Jesús Carrasco, translated from the Spanish by Margaret Jull Costa, Out in the Open: A Novel (New York: Riverhead Books, 2017), 226pp.
This terrifying novel opens with a young boy on the run. "Forced to flee," we meet him curled up and hiding inside a hole in the ground in an olive grove. He's being pursued by a search party of malevolent men from his local village, although only bit by bit do we learn how "he caused an incident" and his family betrayed him. At night he has horrible dreams about what happened. He still wasn't far from his village, although it was further than he had ever been in that "unknown territory."
That territory was an unforgiving, desolate, and arid plain. A pitiless sun made walking by day almost impossible. Water was scarce, and food even more so. Much of the novel describes the arduous efforts that were required merely to survive. But the boy had to leave and was glad to be gone, whatever fate the hostile environment dealt him. He only wondered "if he would ever be capable of forgiving."
That question asked early on assumes an added burden when the boy meets a disheveled goat herder, who is a man of few words and significant desert wisdom, who reads his Bible, and becomes a sort of Christ figure to the boy. They take refuge in an abandoned castle, then meet a suspicious crippled amputee who offers them food. Like a steady and ominous drum beat, there is also the sadistic bailiff and his henchmen.

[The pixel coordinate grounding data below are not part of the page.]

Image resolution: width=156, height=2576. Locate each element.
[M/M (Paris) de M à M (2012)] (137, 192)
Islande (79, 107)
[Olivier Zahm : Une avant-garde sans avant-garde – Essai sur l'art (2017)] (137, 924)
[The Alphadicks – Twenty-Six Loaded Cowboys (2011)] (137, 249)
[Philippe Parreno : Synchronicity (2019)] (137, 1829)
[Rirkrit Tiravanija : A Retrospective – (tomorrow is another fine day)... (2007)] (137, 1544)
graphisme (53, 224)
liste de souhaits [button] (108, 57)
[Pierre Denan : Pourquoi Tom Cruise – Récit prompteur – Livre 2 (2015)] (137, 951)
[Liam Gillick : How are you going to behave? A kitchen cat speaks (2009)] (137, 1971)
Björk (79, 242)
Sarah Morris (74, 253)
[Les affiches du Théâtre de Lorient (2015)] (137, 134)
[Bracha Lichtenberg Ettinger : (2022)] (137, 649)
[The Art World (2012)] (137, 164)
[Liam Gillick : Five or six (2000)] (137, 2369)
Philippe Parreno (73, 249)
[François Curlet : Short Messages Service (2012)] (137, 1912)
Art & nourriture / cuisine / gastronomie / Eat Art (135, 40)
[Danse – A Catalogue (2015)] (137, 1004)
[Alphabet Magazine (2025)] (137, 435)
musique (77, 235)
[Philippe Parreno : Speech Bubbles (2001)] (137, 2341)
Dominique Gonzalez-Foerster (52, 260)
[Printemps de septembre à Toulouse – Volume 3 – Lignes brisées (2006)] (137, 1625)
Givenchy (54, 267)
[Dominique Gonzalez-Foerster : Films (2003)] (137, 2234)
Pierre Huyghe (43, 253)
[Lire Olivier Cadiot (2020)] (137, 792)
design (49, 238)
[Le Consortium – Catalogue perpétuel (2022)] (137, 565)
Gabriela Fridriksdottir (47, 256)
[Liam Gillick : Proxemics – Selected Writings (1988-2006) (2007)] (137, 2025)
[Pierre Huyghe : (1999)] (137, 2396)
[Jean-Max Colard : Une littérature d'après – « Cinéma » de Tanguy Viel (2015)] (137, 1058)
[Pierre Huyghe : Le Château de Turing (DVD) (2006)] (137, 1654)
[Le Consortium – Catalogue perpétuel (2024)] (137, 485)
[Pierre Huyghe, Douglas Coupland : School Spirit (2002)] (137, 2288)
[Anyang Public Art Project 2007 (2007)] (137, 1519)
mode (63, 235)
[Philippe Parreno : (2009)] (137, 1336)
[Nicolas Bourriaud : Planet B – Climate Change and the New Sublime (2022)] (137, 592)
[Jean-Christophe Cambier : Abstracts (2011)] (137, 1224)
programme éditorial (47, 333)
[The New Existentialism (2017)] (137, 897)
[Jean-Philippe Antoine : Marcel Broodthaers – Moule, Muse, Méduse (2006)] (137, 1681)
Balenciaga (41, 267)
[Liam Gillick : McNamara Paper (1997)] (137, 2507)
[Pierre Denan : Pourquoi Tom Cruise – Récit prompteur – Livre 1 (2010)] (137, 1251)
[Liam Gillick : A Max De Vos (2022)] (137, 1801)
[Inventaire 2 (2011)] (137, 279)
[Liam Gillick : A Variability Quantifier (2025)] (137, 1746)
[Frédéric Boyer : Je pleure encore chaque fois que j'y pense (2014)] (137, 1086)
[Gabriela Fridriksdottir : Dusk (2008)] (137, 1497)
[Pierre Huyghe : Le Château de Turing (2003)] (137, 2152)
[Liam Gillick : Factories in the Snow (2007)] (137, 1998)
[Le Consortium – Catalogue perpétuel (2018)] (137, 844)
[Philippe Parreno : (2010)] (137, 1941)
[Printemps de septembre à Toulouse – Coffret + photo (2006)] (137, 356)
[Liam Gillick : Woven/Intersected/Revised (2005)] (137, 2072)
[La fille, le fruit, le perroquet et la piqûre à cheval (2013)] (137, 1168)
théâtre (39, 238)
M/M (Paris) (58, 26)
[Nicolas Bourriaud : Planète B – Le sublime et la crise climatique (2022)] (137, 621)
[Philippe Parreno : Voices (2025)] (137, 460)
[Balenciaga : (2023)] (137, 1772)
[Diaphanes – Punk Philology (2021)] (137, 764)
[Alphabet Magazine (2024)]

Neither the country, the village, nor any of the characters are named in this novel. Rather, what's at stake here for "the boy" and for us are the universal themes of unjust suffering, human depravity, and the possibility of forgiveness. In the final paragraph of the book there is the "extraordinary spectacle" of rain in the desert, as if "God temporarily slackened the screws on his torment." This debut novel by the Spanish writer Carrasco has won numerous awards and been translated into over twenty-five languages.